Congenital long QT syndrome (LQTS) and Brugada syndrome (BrS) are inherited predispositions to sudden cardiac death due to lethal ventricular arrhythmia, attributable mainly to mutations in cardiac ion channel genes. As with many other inherited disorders, clinical genetic testing has become standard-of-care. The widespread use of next generation sequencing (NGS) in the genetic diagnosis of LQTS and BrS has led to explosive growth in the number of gene variants and emerging challenge to classify variants accurately with respect to potential pathogenicity. The interpretation of clinical genetic tests is often confounded by variants of unknown significance (VUS). Several in silico tools have been developed to predict the pathogenicity, but these methods are regarded to have a lower value than experimental evidence for classifying variants in the clinical setting. The standard approach for determining the functional properties of an ion channel variant is cellular electrophysiology using patch-clamp recording of heterologously expressed recombinant channels. However, the classical manual patch-clamp is time-consuming and labor intensive, making it too low throughput for determining the functional consequences of more than a few variants at a time.
Objectives:
The objectives of this study are to develop an efficient and high throughput paradigm linking genotype to function for a human cardiac ion channel that will enable data-driven classification of large numbers of variants.

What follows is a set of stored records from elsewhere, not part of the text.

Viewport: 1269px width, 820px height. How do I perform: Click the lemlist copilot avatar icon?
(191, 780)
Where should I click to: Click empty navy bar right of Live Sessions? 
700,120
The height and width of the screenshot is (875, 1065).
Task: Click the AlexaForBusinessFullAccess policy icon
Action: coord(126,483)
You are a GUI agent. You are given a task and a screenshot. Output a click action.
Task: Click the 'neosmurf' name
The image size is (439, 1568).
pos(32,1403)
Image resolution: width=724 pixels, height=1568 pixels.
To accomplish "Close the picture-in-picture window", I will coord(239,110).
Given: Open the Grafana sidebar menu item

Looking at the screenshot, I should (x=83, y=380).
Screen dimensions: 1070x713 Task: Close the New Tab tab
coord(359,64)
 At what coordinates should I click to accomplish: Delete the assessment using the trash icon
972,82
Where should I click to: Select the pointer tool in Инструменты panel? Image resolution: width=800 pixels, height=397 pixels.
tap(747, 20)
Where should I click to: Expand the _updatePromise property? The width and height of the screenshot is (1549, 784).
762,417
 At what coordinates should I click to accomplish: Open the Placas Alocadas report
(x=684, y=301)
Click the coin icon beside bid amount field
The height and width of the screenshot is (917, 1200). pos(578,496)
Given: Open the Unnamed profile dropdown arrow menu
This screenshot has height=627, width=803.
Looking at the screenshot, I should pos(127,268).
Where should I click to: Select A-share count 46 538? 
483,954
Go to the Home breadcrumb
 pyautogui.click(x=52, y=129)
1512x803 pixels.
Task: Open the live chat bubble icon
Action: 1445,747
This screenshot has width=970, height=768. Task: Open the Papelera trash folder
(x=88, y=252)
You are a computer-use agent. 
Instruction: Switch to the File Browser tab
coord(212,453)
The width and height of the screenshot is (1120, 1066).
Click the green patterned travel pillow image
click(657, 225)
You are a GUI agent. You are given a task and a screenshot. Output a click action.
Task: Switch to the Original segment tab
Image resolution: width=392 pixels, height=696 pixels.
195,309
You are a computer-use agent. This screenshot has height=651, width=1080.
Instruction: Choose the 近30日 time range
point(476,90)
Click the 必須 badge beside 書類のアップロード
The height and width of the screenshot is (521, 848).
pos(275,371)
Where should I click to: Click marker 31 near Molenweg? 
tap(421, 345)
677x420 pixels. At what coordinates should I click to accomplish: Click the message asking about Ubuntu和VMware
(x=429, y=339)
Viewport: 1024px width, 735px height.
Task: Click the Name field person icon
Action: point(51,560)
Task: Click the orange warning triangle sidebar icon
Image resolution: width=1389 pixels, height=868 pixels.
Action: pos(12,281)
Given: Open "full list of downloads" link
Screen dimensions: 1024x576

Methods and future perspectives:
We will focus on 3 major cardiac ion channel genes, KCNQ1, KCNH2, and SCN5A, responsible for LQTS and BrS, and demonstrate missense VUSs of minor allele frequency<0.1% from our NGS databases consisting of LQTS, BrS and controls. To overcome the challenge of determining the function of hundreds of ion channel variants, we will implement two advanced technologies: high-efficiency cell electroporation and automated planar patch-clamp recording developed previously for drug discovery. VUS will be introduced into the channel cDNA cloned in a bicistronic plasmid pIRES2-EGFP, and transfected into cultured cells by electroporation. Forty-eight hours after transfection, GFP-positive cells will be collected by flow cytometry and subjected to a 16-well automated patch-clamp Patchliner® (planned to be installed in National Cerebral and Cardiovascular Center), which enables recording from 48 cells automatically without operators on-site. Each ion channel VUS will be functionally annotated and classified based on the electrophysiological validation, and the data will be released publicly. Data-driven classification of large numbers of variants associated with lethal arrythmia is expected to create new opportunities for precision medicine.